What is the aim of art if not to show us, in nature and in mind, outside of us and within us, things which did not explicitly strike our senses and our consciousness? The poet and the novelist who express a mood certainly do not create it out of nothing; they would not be understood by us if we did not observe within ourselves, up to a certain point, what they say about others. As they speak, shades of emotion and thought appear to us which might long since have been brought out in us but which remained invisible; just like the photographic image which has not yet been plunged into the bath where it will be revealed. The poet is this revealing agent.

If it seems that he's writing exclusively about art, it's not true. I'm quoting from an essay called "The Perception of Change," from a collection called A Study in Metaphysics: The Creative Mind.

It talks about what he calls the "indivisible continuity of change," and his sense of time as a "universal mobility" from which many who contemplate it will be "seized by dizziness" because they insist on "fixed points to which they can attach thoughts and existence."

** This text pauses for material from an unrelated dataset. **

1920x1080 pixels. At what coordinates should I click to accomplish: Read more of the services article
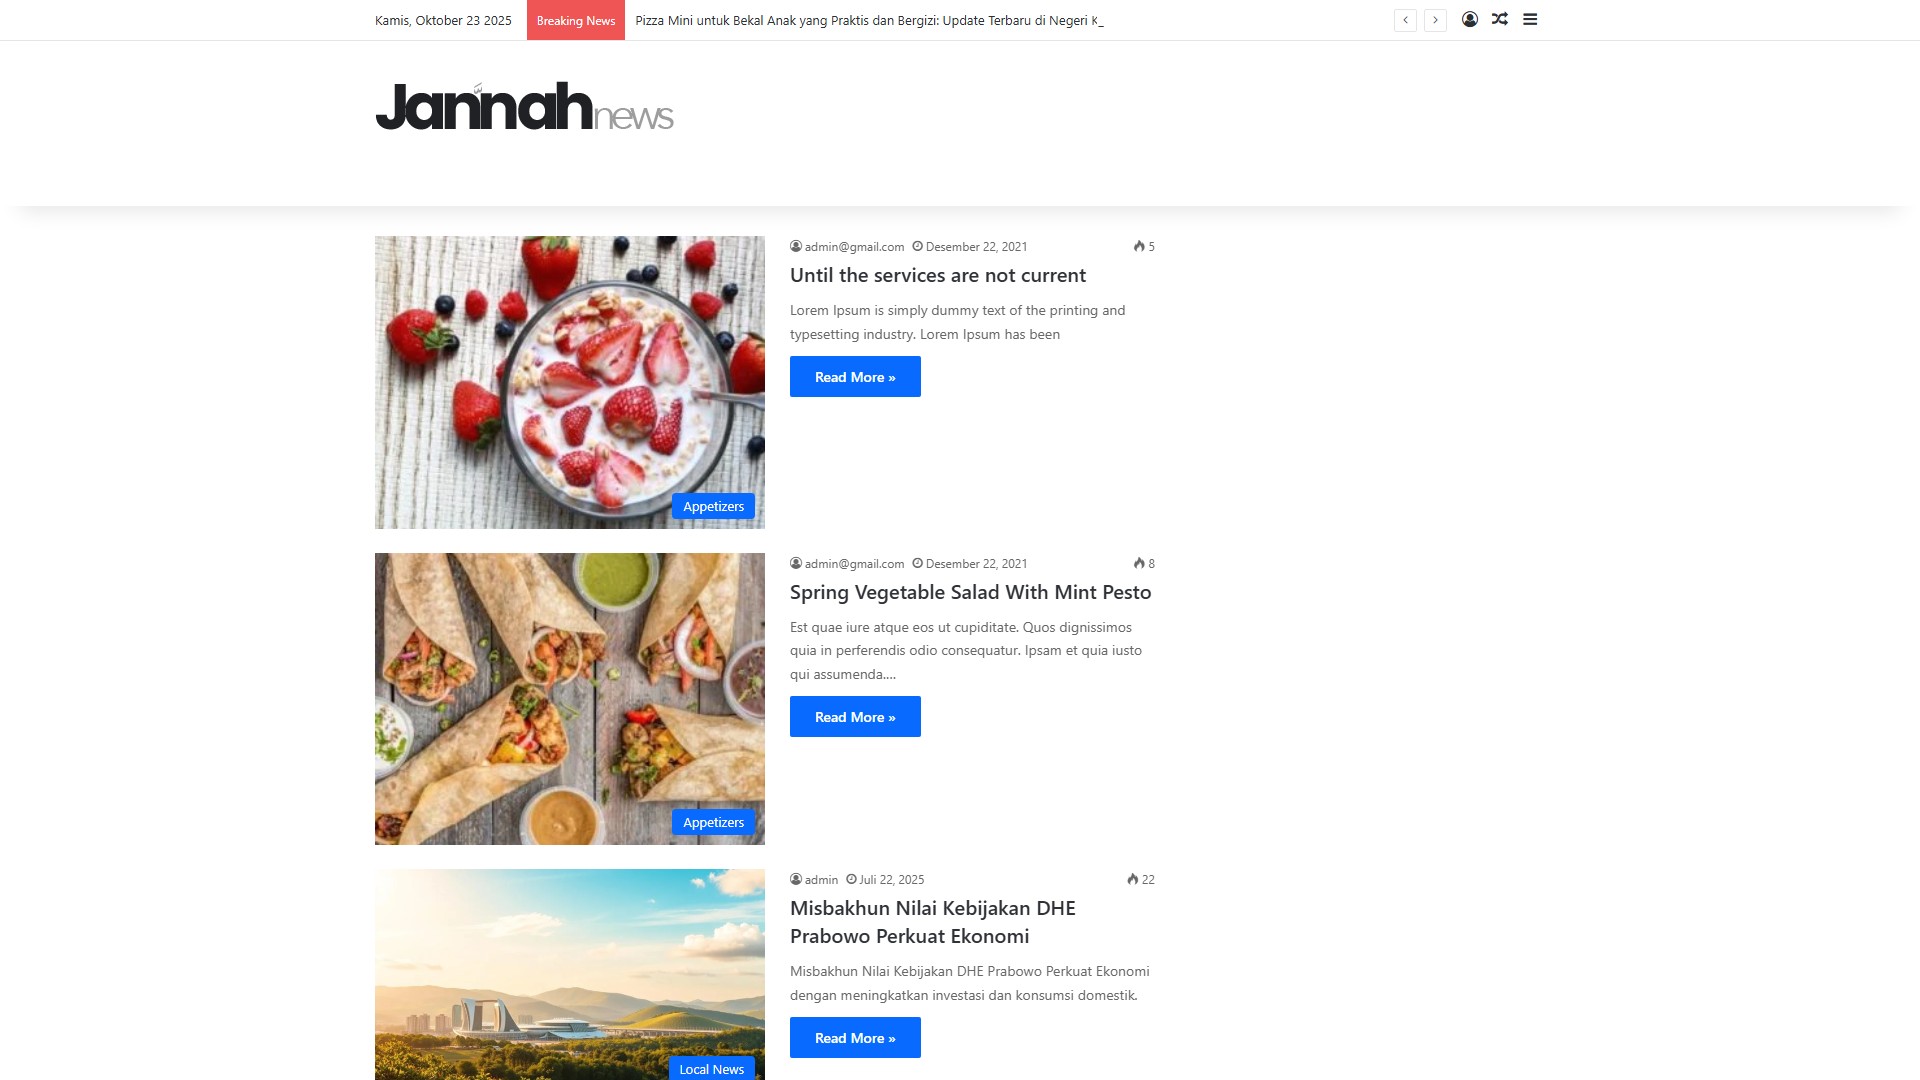(855, 377)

He argues against fixity, uprooting Victorian vestiges of social, creative and psychological narrowness. The welcoming momentum of his writing lifts you past your own fixity, frees you as you read. His writing makes him a model of someone unafraid of fluidity as an essential characteristic of consciousness: Becoming is the basis of being. He had a revival in the 1960s and '70s because his writing can seem like a precursor to the counter-cultural ethos of the era, one in which aesthetic liberation in poetry, theater, visual art and music galvanized the psychological conviction of human possibilities for artists and non-artists, alike.

Henri-Louis Bergson was the son of a Polish-Jewish musician whose name was changed from Bereksohn, and an Irish-Jewish mother. He was almost as comfortable in English as in French. He never denied his spiritual sense of metaphysical feeling and, before he died, came close to converting to Catholicism. A contemporary thread of his influence, possibly the most vital remaining one, is through his influence on Catholic philosophers.

Scholars have found his influence in the Human Rights Movement. He's also remembered for an incisive essay on laughter. Artists never really forget him. Nor do cultural historians who repeatedly bump into Bergson when writing about major figures.

Sartre, according to biographer Annie Cohen-Solal, discovered his future in philosophy by reading Bergson. The influential American essayist Randolph Bourne heard Bergson speak at Columbia University in 1913, and used his ideas as a building block. Proust is often named as someone who drew on Bergson's sense about the give-and-take between of time and consciousness. Though related to Bergson by marriage -- through Proust's cousin -- the writer didn't give much credit to Bergson's ideas as one would think. Still, reading both of them, it's hard to not see a basic connection.

Frederick Karl, in Franz Kafka: Representative Man, is convinced Kafka read Bergson, who he honors as "a central figure in the later transition from Impressionism into Modernism," and who Karl adds, "warned that the logical mind created continuities where none really existed..."

It's a pity that, like Kafka, Bergson ordered his personal papers destroyed -- that he didn't have an executor-friend like Max Brod to ignore his wishes.

The most direct response to Bergson's death I found was recorded six days afterward, in art historian Bernard Berenson's diary entrée from January 9, 1941.

"Henri Bergson is dead," Berenson writes, before imagining the much-loved philospher's disillusionment, having "to die like this, he who lived through the Dreyfus civil war, and came out believing that France was made safe for humanity and enlightenment; to die while the France he loved so much was abjectly prostrated at the feet of the mechanized, nonhuman foe; to leave at the moment of deepest darkness before one reassuring ray of light could cheer him with its promise -- that indeed is sad."